*** Provided records ***

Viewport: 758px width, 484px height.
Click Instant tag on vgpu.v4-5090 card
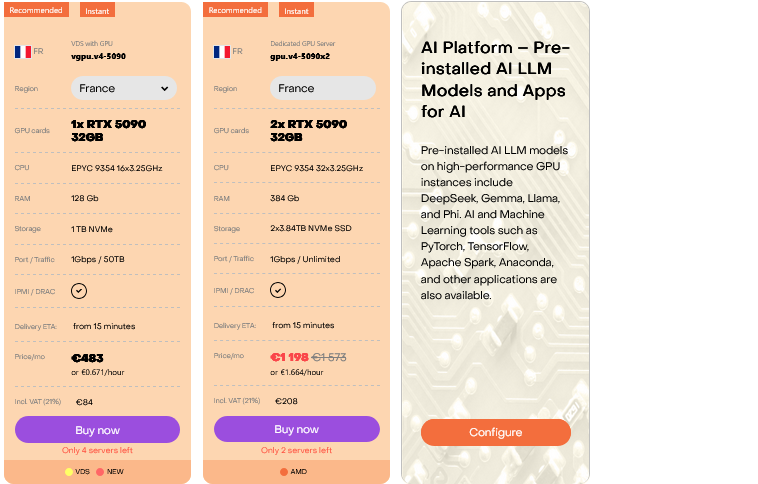[97, 11]
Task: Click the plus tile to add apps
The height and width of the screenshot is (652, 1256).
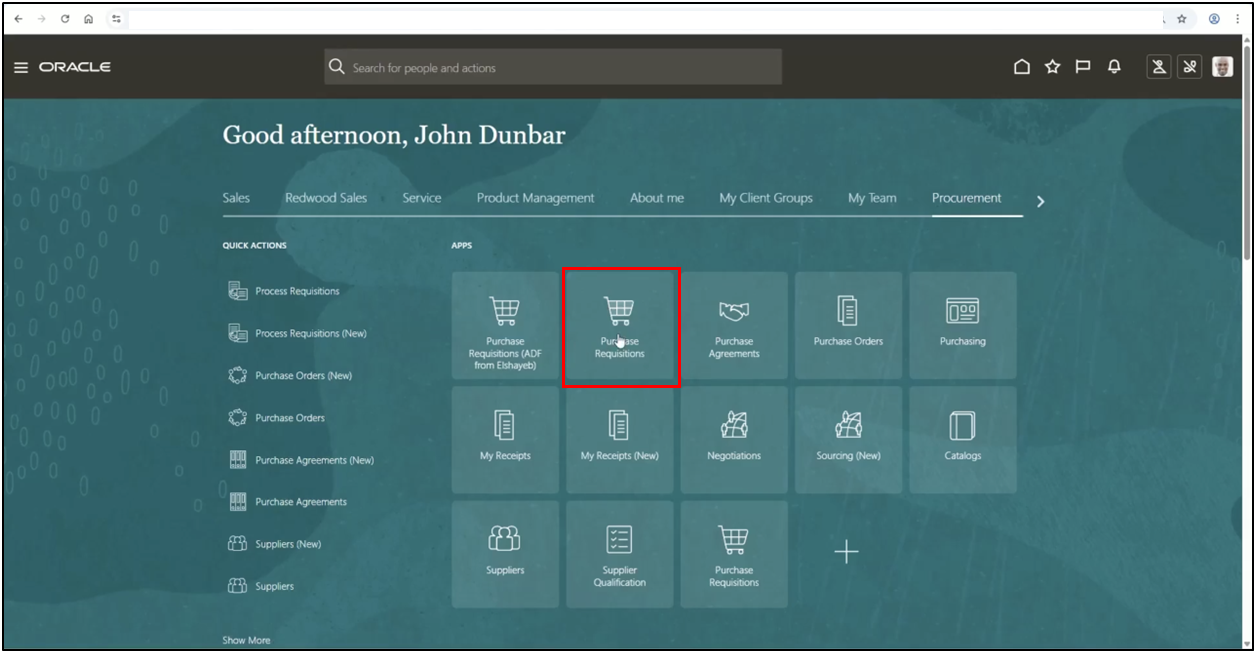Action: click(847, 552)
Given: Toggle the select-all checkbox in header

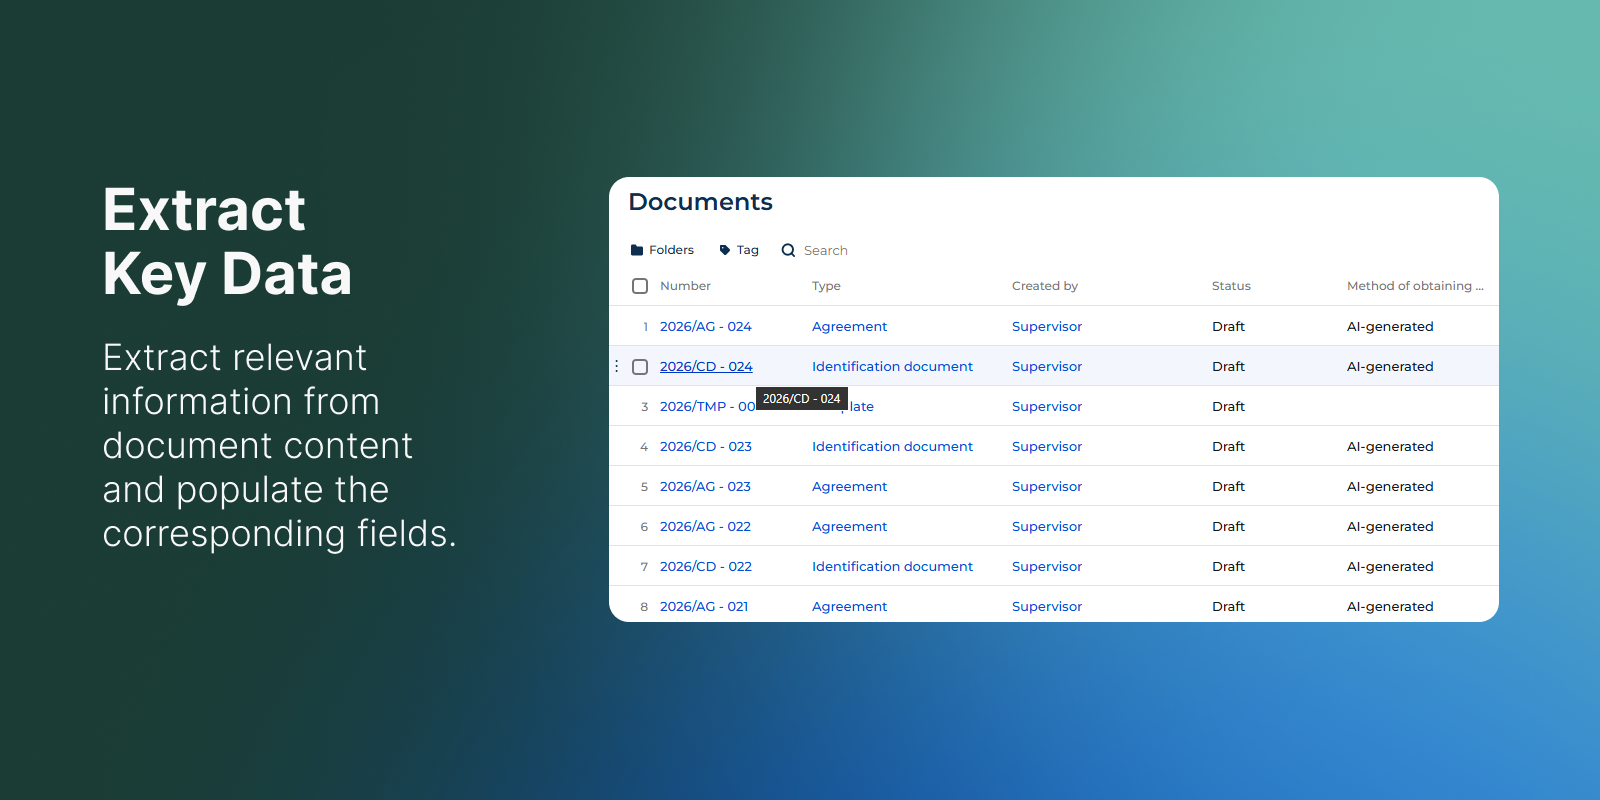Looking at the screenshot, I should (640, 286).
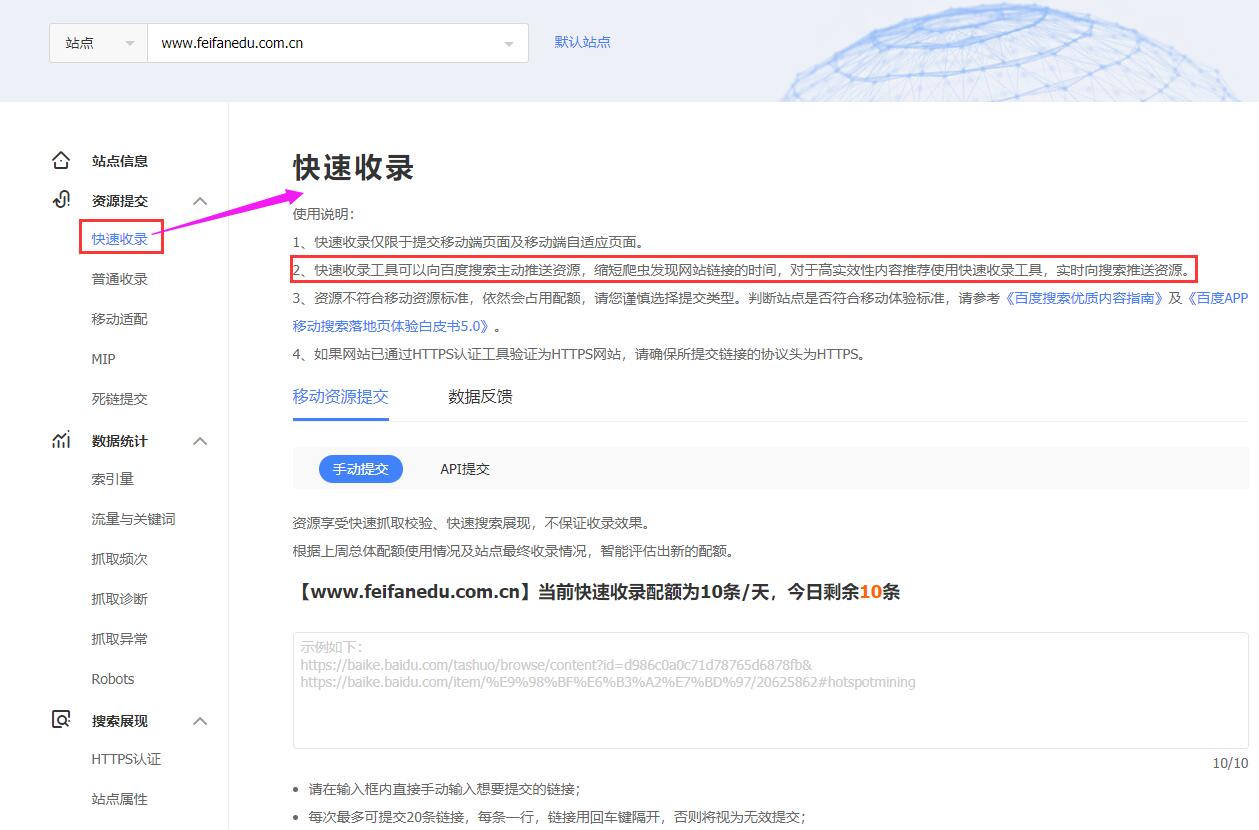Click the 资源提交 section icon
Viewport: 1259px width, 830px height.
[x=61, y=200]
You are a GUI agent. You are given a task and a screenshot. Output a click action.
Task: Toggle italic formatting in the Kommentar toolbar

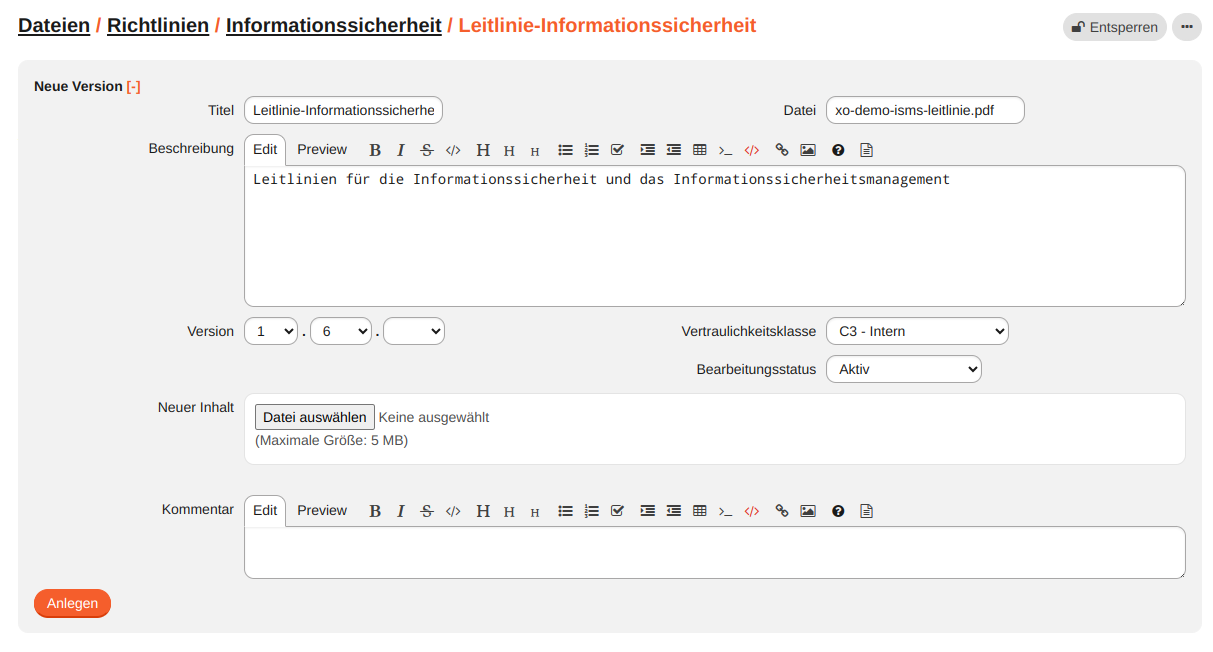click(x=401, y=511)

*** End of Provided records ***

Task statement
Repeat every record above exactly, but leave out any pictures.

Your response
Viewport: 758px width, 484px height.
Click Instant tag on vgpu.v4-5090 card
[97, 11]
Task: Click the plus tile to add apps
The height and width of the screenshot is (652, 1256).
Action: click(847, 552)
Given: Toggle the select-all checkbox in header

Looking at the screenshot, I should (640, 286).
Click the 资源提交 section icon
Viewport: 1259px width, 830px height.
[x=61, y=200]
You are a GUI agent. You are given a task and a screenshot. Output a click action.
Task: Toggle italic formatting in the Kommentar toolbar

click(x=401, y=511)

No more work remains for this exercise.